-------- Records for processing

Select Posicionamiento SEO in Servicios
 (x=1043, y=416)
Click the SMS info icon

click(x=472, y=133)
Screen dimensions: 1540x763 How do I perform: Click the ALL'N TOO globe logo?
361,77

----------------
-------- Records for processing

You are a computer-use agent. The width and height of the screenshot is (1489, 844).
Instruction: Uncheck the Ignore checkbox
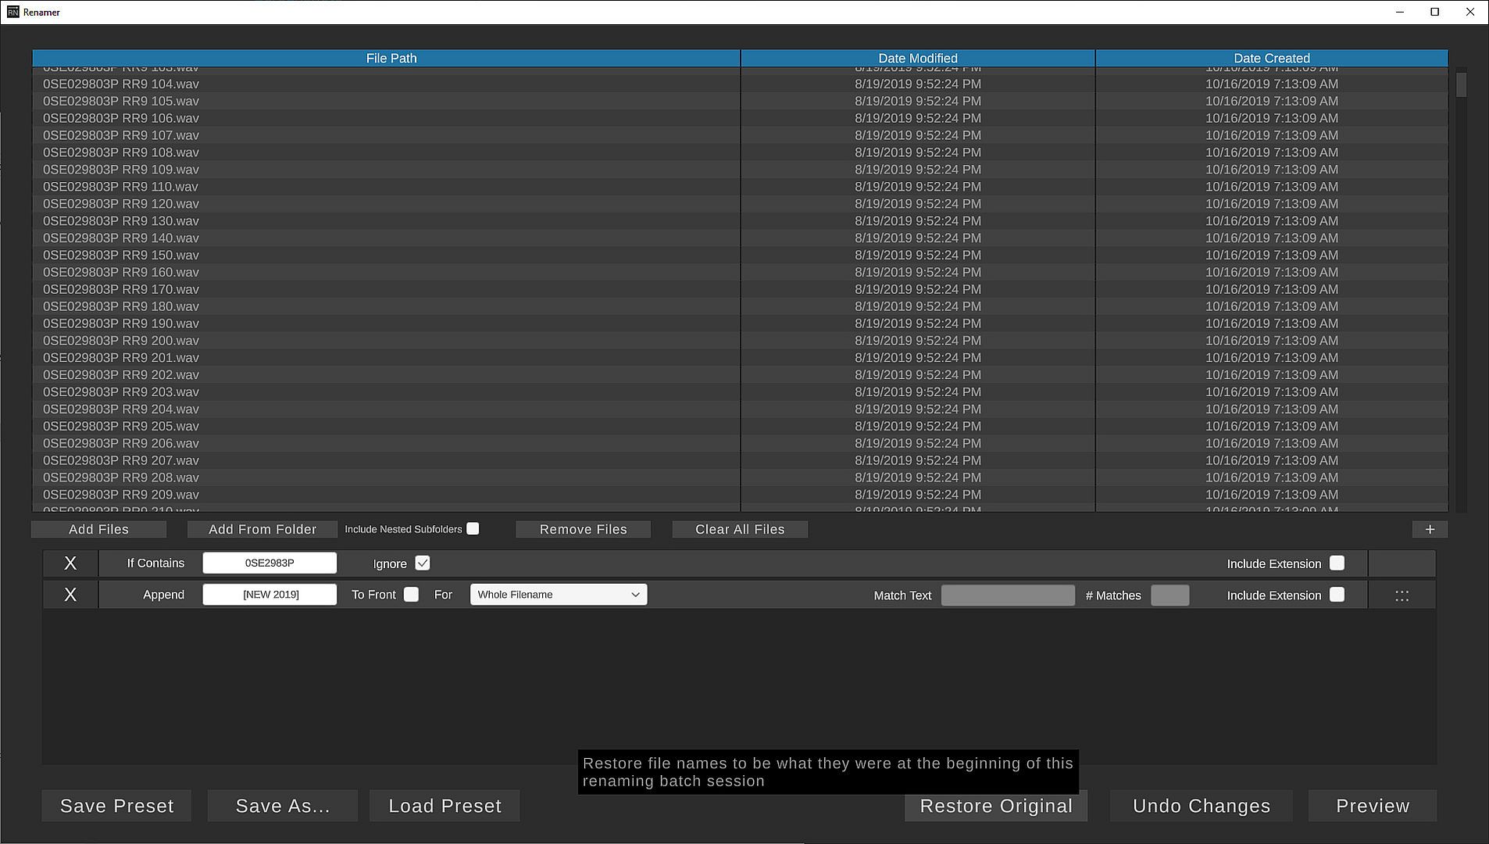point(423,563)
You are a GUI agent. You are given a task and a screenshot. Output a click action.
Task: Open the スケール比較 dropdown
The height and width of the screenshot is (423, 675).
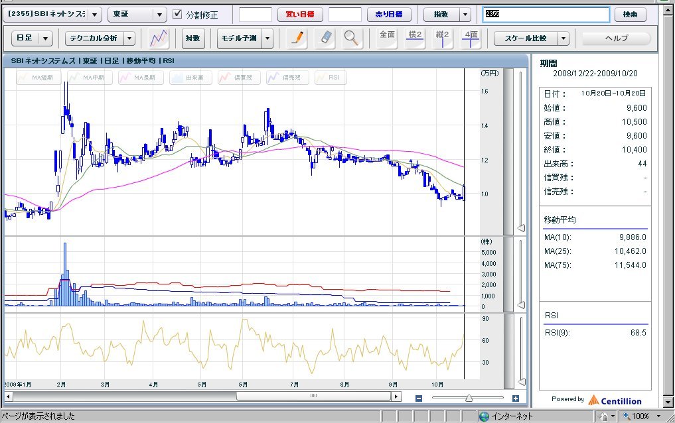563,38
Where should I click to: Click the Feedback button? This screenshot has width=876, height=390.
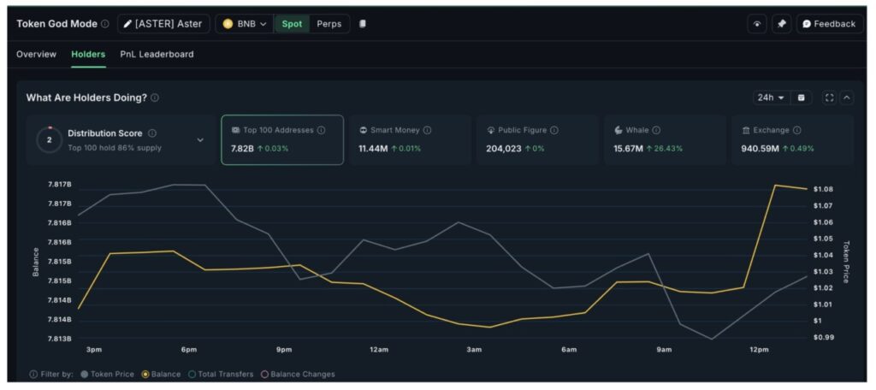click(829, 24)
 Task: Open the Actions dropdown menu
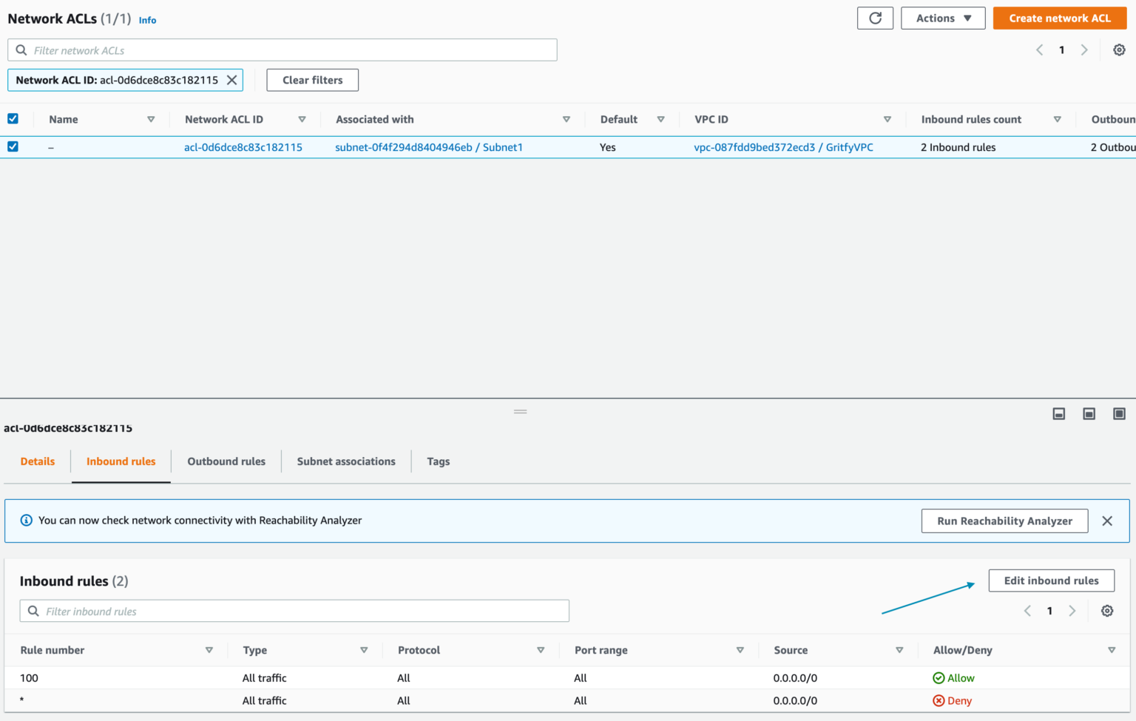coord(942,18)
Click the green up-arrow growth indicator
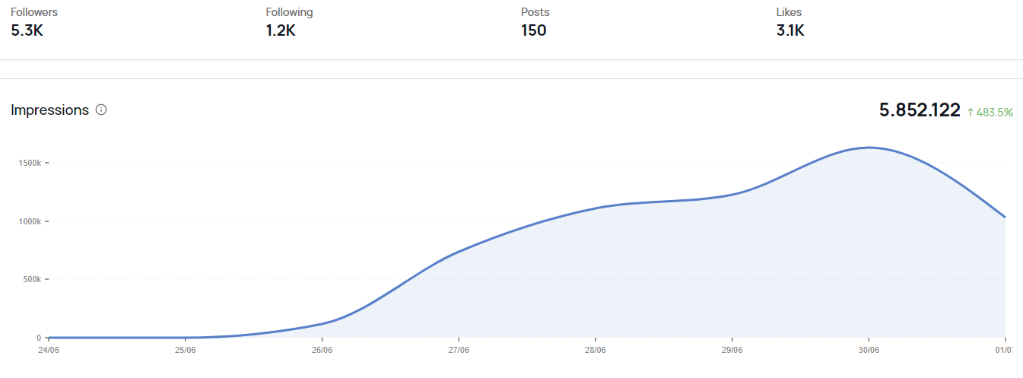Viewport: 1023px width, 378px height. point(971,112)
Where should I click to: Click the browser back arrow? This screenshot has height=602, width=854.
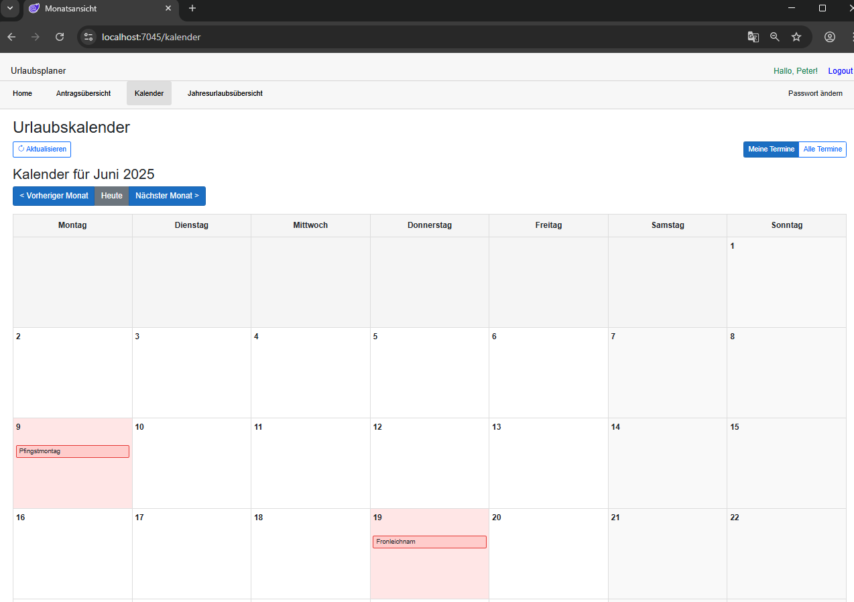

----------------
-------- Records for processing

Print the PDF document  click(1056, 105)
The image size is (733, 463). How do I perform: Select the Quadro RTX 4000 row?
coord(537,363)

----------------

Although the records hold pictures, the copy must not; give again exactly the lines from the one with "The height and" through the one with "Where should I click to: Click the browser".

▸ **Answer to the exercise**:
The height and width of the screenshot is (423, 675).
563,38
Where should I click to: Click the Feedback button? This screenshot has width=876, height=390.
click(829, 24)
 Task: Open the Actions dropdown menu
coord(942,18)
Click the green up-arrow growth indicator
Viewport: 1023px width, 378px height. point(971,112)
Where should I click to: Click the browser back arrow? This screenshot has height=602, width=854.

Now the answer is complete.